• Excerpted data:

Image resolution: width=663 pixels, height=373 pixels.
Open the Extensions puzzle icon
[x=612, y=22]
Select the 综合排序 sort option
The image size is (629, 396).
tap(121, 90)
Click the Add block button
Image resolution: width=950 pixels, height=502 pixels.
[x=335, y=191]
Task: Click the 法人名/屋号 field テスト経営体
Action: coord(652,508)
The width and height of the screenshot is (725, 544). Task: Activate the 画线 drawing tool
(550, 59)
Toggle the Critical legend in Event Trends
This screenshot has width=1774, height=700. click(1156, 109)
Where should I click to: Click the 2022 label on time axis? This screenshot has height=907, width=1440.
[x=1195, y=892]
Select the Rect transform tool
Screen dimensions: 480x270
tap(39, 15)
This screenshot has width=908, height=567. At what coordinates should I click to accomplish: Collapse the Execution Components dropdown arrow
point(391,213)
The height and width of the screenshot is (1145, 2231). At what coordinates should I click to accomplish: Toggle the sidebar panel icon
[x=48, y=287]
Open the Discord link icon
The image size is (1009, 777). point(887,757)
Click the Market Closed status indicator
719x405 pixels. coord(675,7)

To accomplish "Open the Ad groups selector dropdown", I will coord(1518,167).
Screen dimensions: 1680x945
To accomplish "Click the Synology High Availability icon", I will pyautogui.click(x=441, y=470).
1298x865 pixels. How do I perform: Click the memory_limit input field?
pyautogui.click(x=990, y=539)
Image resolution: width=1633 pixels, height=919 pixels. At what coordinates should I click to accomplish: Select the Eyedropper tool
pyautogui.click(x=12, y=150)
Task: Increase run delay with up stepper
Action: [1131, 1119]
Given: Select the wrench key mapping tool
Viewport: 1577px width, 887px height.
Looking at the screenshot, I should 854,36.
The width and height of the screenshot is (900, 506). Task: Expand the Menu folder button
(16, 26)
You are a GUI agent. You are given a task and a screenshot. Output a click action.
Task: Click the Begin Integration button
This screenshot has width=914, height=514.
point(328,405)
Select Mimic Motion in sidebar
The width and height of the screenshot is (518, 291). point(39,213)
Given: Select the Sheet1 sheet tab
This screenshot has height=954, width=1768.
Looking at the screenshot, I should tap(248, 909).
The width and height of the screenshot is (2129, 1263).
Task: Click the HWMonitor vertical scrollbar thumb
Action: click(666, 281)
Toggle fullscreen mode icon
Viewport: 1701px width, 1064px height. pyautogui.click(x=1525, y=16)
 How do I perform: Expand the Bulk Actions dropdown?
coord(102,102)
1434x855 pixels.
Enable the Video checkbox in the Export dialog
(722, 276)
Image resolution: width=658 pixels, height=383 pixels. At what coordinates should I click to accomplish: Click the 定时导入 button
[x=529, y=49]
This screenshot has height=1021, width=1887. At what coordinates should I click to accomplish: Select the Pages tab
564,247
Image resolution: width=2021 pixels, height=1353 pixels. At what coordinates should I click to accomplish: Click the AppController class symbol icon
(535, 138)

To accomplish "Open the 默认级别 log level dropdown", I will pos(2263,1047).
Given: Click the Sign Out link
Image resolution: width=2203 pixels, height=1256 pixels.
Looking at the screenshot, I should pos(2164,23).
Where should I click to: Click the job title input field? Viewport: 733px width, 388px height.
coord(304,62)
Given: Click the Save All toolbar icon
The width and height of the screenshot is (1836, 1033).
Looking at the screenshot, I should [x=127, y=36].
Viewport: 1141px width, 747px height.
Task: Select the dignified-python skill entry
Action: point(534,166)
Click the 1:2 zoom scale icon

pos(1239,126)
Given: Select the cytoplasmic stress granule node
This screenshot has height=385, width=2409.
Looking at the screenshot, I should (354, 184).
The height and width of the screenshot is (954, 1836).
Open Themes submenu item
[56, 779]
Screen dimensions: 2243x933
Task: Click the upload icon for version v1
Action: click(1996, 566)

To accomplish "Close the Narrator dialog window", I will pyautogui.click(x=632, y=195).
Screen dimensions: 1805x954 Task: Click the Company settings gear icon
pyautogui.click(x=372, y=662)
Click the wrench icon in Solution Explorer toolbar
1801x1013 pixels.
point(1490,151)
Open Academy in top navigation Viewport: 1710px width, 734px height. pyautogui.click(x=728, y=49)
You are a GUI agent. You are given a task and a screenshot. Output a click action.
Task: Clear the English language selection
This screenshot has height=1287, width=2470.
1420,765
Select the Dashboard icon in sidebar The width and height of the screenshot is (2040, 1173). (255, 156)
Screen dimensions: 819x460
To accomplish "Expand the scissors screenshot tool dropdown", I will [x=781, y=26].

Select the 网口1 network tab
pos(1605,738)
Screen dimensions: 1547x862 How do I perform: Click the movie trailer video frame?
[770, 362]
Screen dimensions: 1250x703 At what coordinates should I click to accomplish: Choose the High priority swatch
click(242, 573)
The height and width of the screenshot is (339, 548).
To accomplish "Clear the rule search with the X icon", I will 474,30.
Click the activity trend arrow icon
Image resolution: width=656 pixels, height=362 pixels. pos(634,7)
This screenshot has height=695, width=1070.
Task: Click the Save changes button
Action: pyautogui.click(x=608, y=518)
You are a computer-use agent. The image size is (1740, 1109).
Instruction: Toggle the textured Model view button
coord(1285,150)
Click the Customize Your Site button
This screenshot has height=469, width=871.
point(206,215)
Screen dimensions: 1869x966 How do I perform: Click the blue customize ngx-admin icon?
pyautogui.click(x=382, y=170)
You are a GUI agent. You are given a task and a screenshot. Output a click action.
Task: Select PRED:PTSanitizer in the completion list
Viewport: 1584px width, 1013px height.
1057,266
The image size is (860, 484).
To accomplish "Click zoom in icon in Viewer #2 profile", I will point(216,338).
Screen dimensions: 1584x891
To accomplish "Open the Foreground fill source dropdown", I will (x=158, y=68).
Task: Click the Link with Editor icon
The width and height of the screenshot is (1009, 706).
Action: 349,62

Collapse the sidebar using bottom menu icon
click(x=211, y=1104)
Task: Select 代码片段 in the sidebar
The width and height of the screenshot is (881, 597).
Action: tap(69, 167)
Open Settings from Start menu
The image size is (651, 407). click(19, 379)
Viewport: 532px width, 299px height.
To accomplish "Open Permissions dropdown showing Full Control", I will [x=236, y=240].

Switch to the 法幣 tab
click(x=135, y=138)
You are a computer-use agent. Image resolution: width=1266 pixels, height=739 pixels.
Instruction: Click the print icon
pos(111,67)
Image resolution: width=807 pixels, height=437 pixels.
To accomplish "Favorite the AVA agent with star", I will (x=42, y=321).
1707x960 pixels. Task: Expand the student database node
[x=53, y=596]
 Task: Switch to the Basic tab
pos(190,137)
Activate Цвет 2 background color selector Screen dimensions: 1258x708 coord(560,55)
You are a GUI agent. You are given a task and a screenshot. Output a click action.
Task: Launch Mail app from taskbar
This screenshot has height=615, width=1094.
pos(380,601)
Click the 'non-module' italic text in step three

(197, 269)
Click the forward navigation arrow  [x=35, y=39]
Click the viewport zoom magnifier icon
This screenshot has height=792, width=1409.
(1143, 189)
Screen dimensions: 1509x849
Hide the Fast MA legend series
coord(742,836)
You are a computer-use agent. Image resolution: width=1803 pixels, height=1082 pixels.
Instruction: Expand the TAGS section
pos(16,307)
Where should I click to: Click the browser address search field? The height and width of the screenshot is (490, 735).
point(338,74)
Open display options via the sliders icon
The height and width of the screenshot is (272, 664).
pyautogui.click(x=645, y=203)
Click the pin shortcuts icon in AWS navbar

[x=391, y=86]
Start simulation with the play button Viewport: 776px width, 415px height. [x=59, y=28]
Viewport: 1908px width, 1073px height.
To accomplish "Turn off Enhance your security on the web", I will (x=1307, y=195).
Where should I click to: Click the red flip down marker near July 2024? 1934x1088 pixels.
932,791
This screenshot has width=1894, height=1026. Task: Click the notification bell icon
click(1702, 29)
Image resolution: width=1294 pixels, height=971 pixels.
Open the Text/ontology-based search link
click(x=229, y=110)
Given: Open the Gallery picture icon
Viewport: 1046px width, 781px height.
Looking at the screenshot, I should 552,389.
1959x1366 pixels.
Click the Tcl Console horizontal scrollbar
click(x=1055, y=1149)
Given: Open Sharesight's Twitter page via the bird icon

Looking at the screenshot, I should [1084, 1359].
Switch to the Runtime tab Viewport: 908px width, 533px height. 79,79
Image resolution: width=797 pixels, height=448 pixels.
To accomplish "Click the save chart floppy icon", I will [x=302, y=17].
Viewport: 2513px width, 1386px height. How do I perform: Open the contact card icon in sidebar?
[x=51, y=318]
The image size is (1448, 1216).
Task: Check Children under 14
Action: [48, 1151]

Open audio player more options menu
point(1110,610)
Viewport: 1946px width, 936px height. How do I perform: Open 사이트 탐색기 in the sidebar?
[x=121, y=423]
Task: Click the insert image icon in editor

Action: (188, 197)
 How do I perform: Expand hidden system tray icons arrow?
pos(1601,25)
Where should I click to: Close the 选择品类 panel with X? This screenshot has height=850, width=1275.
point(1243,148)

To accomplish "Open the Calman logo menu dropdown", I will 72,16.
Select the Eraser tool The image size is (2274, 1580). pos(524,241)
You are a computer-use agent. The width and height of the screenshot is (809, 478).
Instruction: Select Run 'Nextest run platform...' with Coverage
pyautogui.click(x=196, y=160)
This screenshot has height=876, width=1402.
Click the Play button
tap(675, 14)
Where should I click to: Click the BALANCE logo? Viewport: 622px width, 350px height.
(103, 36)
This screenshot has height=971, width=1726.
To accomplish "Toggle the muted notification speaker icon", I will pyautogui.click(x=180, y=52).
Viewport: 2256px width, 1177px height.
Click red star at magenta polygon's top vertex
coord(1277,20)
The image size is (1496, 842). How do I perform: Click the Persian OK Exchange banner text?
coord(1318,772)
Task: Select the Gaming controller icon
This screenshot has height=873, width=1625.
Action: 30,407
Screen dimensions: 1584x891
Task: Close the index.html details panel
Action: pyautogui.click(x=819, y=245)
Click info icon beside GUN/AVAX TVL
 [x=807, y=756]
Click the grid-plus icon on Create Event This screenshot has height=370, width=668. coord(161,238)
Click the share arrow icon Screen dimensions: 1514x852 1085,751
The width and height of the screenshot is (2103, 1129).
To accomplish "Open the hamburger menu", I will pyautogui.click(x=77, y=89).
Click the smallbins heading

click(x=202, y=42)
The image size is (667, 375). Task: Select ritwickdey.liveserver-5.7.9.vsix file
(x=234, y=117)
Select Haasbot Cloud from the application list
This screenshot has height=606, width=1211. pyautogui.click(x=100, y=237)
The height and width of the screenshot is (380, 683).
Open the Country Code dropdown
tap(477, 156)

• Work request: Wherever a line in the data above holds "computer", copy that line.

• Completed exercise:
You are a computer-use agent. The image size is (1740, 1109).
You are a computer-use agent. Image resolution: width=1266 pixels, height=739 pixels.
You are a computer-use agent. Image resolution: width=1803 pixels, height=1082 pixels.
You are a computer-use agent. The width and height of the screenshot is (809, 478).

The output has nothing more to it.